- Bharoli Kalan Location in Punjab, India
- Coordinates: 32°16′11″N 75°36′58″E﻿ / ﻿32.2698°N 75.6162°E
- Country: India
- State: Punjab
- District: Pathankot

Area - (2011 Census)
- • Total: 2.79 km^{2} (1.08 sq mi)

Population (2011)
- • Total: 3,768
- • Density: 1,350/km^{2} (3,500/sq mi)

Languages
- • Official: Punjabi
- Time zone: UTC+5:30 (IST)
- PIN: 145025

= Bharoli Kalan =

Bharoli Kalan is a village and locality on the outskirts of Pathankot City in the state of Punjab, India. Prior to creation of Pathankot district after 2011 census, Bharoli Kalan was part of Gurdaspur district. Postal code (PIN) number of Bharoli Kalan is 145025. Bharoli is a gram panchayat in Pathankot Community development block(CD). It is a well developed village in the Dist of Pathankot.

==Demographics==
As of 2001 India census, Bharoli Kalan had a population of 3369. Males constitute 52% of the population and females 48%. Bharoli Kalan has an average literacy rate of 66%, higher than the national average of 59.5%; with male literacy of 73% and female literacy of 59%. 14% of the population is under 6 years of age. The village belongs to the Mahasha caste which population is over 50% of the total population of the village.
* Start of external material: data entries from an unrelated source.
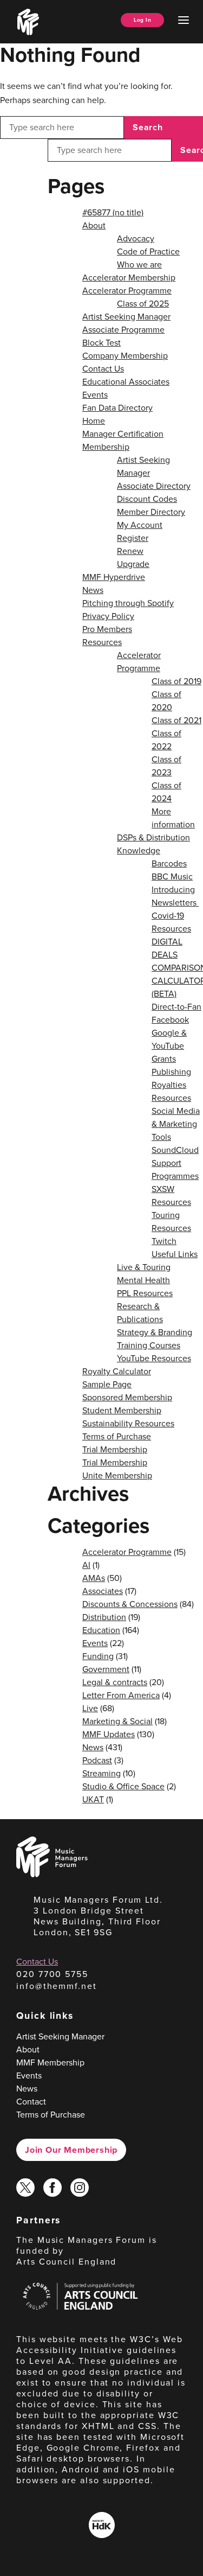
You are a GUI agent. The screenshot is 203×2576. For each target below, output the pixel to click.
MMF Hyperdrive (113, 577)
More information (173, 818)
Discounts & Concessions (130, 1604)
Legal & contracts (114, 1682)
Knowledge (138, 850)
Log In (142, 20)
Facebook (170, 1019)
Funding (98, 1656)
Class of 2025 (143, 303)
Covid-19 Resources (171, 922)
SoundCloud (175, 1150)
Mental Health (143, 1280)
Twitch (164, 1241)
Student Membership (121, 1410)
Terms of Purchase (116, 1436)
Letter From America (121, 1695)
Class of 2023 (166, 766)
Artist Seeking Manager (126, 316)
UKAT (93, 1799)
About (94, 225)
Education (101, 1630)
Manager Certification (122, 434)
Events (95, 394)
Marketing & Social (117, 1721)
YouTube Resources (154, 1358)
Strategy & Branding (154, 1332)
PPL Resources (145, 1293)
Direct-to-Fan (176, 1006)
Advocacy (135, 238)
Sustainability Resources (128, 1423)
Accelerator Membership (128, 277)
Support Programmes (175, 1169)
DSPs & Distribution (153, 837)
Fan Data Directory (117, 407)
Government (105, 1669)
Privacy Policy (108, 616)
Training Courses (148, 1345)
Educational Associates (125, 381)
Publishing (171, 1072)
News (92, 590)
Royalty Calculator (116, 1371)
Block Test (101, 342)
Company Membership (125, 355)
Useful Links (175, 1254)
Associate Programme (123, 329)
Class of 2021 (176, 720)
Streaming (101, 1773)
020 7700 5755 (52, 1974)
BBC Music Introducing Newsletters (175, 889)
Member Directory (151, 512)
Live (90, 1708)
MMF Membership (50, 2062)
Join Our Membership (71, 2150)
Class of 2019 (176, 681)
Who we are (139, 264)
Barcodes (169, 863)
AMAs (93, 1578)
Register (132, 538)
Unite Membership (117, 1475)
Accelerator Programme (127, 290)
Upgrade (133, 564)
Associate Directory (154, 486)
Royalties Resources (171, 1091)
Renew (130, 551)
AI (86, 1565)
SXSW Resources (171, 1195)
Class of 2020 (166, 700)
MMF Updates (108, 1734)
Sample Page (107, 1384)
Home (93, 421)
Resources (102, 642)
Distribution (104, 1617)
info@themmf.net (56, 1986)
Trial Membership (114, 1449)
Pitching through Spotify (128, 603)
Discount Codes (147, 499)
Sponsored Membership (127, 1397)
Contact (31, 2101)
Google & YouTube (169, 1039)
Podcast (97, 1760)
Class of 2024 (166, 792)
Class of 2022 (166, 740)
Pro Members (107, 629)
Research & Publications (140, 1312)
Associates (102, 1591)
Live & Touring (144, 1267)
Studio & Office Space (123, 1786)
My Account (139, 525)
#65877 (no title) (112, 212)
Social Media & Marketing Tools (176, 1124)
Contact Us (103, 368)
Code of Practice (148, 251)
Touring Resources (171, 1221)
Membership (105, 447)
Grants (164, 1059)
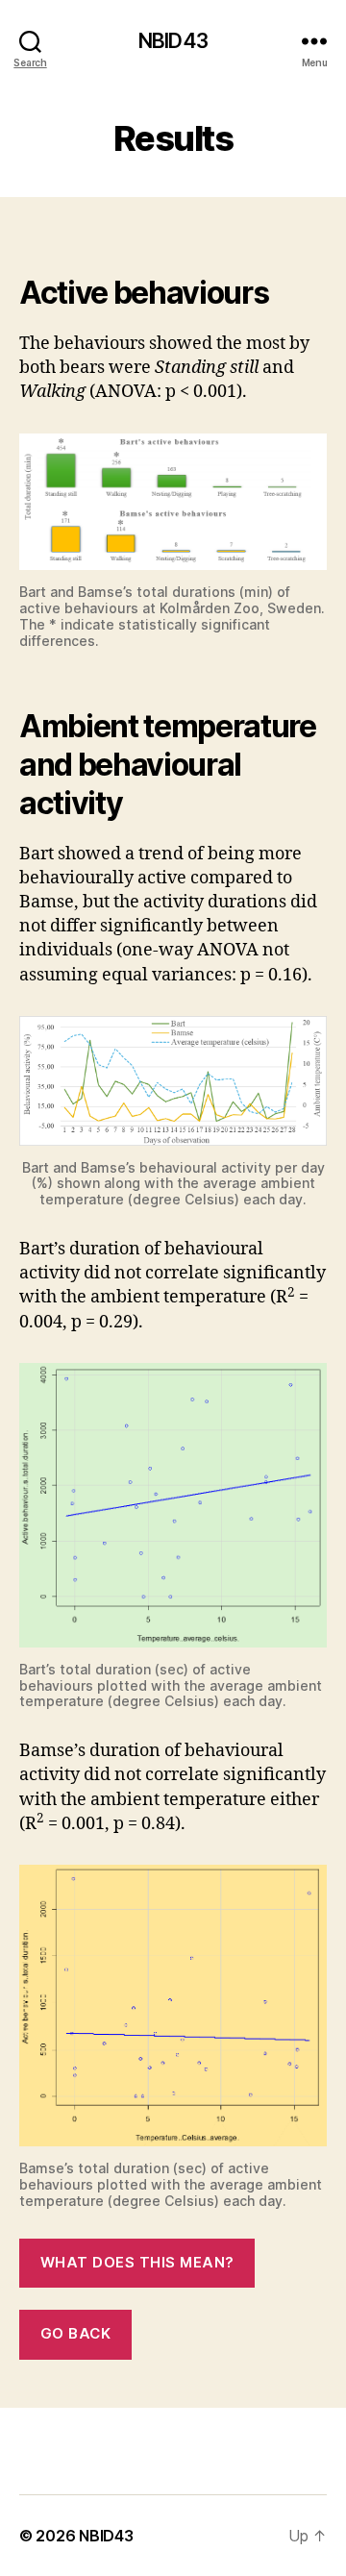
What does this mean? (137, 2262)
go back (75, 2333)
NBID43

As per 2011 Census of India the population of Bharoli Kalan village had increased to 3,768 persons.

==Transport==
Bharoli is connected to National Highway 44 (Old NH 1A), which is located just south of the village. The village is also well connected through Bharoli Junction railway station to Punjab state and rest of India.